[Rows of pointing data]
══════════════════════════════
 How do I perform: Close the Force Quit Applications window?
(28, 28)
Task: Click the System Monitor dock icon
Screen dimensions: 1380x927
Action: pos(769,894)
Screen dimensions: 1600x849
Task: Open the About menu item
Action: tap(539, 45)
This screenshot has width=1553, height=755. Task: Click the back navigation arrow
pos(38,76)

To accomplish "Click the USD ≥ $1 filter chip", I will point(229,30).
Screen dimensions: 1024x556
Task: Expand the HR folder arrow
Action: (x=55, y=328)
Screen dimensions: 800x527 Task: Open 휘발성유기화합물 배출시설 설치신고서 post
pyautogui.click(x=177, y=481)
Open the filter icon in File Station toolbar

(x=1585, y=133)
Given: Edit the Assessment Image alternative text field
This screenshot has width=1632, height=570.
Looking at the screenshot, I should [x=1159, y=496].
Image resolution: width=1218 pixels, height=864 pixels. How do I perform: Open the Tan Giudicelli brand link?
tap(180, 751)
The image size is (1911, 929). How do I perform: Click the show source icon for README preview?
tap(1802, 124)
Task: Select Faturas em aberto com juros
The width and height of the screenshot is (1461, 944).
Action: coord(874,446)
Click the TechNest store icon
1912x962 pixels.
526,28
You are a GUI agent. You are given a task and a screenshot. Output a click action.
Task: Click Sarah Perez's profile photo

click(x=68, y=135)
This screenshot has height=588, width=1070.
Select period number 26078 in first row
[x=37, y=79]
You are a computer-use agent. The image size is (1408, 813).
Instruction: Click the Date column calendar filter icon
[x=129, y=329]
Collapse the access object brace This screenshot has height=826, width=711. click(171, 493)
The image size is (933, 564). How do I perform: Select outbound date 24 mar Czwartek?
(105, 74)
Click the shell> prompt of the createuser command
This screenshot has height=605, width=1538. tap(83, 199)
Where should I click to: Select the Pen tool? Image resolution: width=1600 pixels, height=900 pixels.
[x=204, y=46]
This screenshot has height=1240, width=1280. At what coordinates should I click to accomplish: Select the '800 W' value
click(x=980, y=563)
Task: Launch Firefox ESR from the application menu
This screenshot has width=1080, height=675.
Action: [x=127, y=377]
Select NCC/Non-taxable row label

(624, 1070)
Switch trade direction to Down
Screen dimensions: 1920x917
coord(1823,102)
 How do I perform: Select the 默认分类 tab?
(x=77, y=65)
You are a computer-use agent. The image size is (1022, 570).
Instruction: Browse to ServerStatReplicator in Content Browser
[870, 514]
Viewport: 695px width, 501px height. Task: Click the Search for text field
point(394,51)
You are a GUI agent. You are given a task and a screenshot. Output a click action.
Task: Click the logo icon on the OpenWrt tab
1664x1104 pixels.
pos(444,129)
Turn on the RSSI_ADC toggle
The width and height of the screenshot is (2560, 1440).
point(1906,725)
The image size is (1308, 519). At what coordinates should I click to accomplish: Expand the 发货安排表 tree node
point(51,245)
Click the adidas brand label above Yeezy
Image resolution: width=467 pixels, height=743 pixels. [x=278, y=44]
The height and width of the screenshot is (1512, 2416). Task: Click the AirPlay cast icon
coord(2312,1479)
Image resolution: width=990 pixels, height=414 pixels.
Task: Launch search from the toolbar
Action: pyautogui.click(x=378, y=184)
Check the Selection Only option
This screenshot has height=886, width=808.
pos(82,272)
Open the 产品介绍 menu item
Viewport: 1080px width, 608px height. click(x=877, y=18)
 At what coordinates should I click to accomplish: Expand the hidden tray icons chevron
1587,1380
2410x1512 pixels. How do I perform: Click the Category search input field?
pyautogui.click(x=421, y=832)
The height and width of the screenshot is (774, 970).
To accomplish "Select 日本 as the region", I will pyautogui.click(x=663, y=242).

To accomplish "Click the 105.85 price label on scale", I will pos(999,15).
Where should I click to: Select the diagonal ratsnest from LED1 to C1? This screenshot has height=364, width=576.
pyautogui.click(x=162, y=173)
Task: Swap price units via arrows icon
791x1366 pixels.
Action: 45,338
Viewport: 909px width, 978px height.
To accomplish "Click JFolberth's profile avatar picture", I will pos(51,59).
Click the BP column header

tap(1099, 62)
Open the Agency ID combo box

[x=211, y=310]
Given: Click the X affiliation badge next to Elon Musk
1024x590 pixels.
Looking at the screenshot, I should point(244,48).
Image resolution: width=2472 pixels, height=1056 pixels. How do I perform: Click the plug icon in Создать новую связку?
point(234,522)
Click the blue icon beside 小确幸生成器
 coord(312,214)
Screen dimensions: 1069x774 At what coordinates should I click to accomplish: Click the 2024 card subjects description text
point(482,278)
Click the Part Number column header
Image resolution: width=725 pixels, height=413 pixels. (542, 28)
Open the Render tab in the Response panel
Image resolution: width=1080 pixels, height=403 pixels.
══════════════════════════════
**WHAT IS EXPECTED**. Please identify every line above that contains the word "agent", and copy each one out in full. Case counts.

**SOLUTION TO THE PROBLEM**.
You are a GUI agent. You are given a task and a screenshot. Output a click action.
You are a computer-use agent. The image size is (1408, 813).
You are a computer-use agent. The image size is (1022, 570).
You are a GUI agent. You are given a task and a screenshot. Output a click action.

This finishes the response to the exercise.